Prices of the metal used in transport and packaging earlier touched $US1,455 a tonne, the lowest since January 2016.
“Aluminium has some of the worst fundamentals in the base complex, the longer the lockdowns, the worse it looks,” a fund manager said.
“Surpluses are already expected, the numbers are bound to be revised up.”
The number of confirmed infections of the novel coronavirus exceeded 1.38 million globally and the death toll passed 81,400, according to the latest Reuters tally.
Analysts expect aluminium demand to shrink this year after years of growth, while production keeps growing, leaving the market in surplus by millions of tonnes.
“The aluminium market is expected to shift into a 2.7 million tonnes surplus in 2020 on our projected 6.2 per cent global demand decline,” Citi analysts said in a note.
Much of the drop in demand can be attributed to the auto sector where sales and production have slumped.
Rating agency Moody’s said on Tuesday that auto sales in Western Europe would continue to plunge in the third quarter, with more modest declines in Japan, before demand recovery in the fourth quarter.
Marex Spectron estimates the net short position in aluminium rose to 65 per cent or 9.575 million tonnes of open interest on Monday.
“This is the largest short seen in aluminium since July 2012 on our estimates.”
Aluminium inventories in LME-registered warehouses, at 1.23 million tonnes, are up 25 per cent since the middle of March and their highest since February 12.
Traders expect to see higher numbers over coming weeks.
The discount for the cash over the three-month aluminium contract widened to $US37.5 a tonne on Tuesday, a level last seen in September 2018, suggesting traders expect a glut of metal.

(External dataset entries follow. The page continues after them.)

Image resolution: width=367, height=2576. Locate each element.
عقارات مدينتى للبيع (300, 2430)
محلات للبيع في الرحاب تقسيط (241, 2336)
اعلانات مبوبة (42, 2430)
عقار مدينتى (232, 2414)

Industrial metals markets are watching economic activity in China, the world’s largest consumer of industrial metals, for clues to supply and demand.

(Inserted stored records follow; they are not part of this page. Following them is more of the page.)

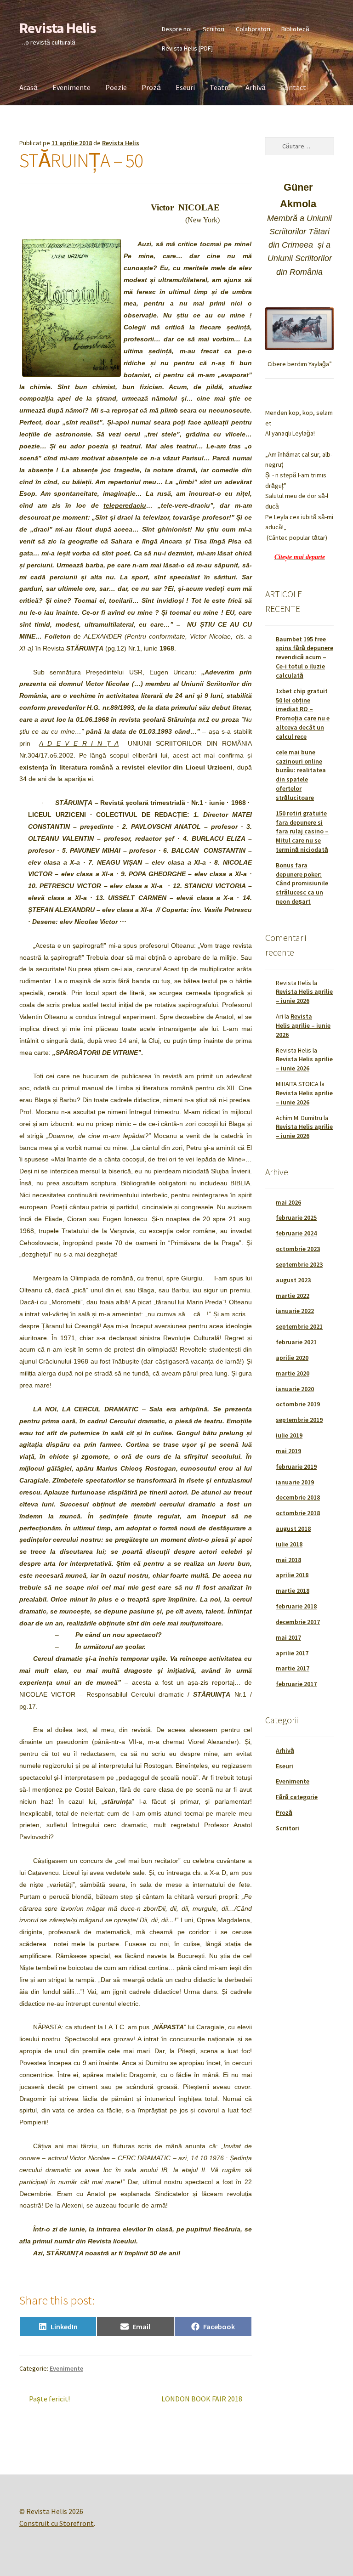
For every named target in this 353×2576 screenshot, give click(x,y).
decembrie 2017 (298, 1622)
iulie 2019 (289, 1435)
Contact (293, 87)
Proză (151, 87)
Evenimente (71, 87)
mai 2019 (288, 1451)
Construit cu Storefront (56, 2523)
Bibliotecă (295, 29)
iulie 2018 (289, 1544)
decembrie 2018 (298, 1497)
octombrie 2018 (298, 1513)
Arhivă (255, 87)
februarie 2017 (296, 1684)
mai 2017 (288, 1637)
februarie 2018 (296, 1606)
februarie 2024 (296, 1233)
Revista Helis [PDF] (187, 48)
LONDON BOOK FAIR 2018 (201, 2399)
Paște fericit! (49, 2399)
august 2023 (293, 1280)
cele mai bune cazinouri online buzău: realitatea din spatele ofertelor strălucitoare (301, 775)
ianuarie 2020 (295, 1389)
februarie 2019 (296, 1466)
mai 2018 (288, 1560)
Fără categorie (297, 1797)
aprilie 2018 (292, 1575)
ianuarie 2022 (295, 1311)
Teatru (220, 87)
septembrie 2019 (299, 1419)
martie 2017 (292, 1668)
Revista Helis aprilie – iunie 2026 (304, 996)
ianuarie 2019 (295, 1482)
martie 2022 (292, 1295)
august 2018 (293, 1528)
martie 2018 (292, 1590)
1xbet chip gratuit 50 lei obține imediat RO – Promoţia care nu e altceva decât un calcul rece (303, 714)
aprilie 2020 (292, 1357)
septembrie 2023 (299, 1264)
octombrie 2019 (298, 1404)
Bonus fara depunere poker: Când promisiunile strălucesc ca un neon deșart (302, 883)
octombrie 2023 (298, 1249)
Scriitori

China’s new bank loans are expected to have rebounded in March from a sharp drop in February, a Reuters poll showed, as policymakers continue to urge lenders to help cash-strapped companies hit hard by the coronavirus crisis.
Copper fell 0.7 per cent to $US5,005 a tonne; zinc was down 0.3 per cent at $US1,918; lead slid 1.1 per cent to $US1,717; tin was down 0.9 per cent at $US14,490; and nickel gained 0.3 per cent to $US11,510.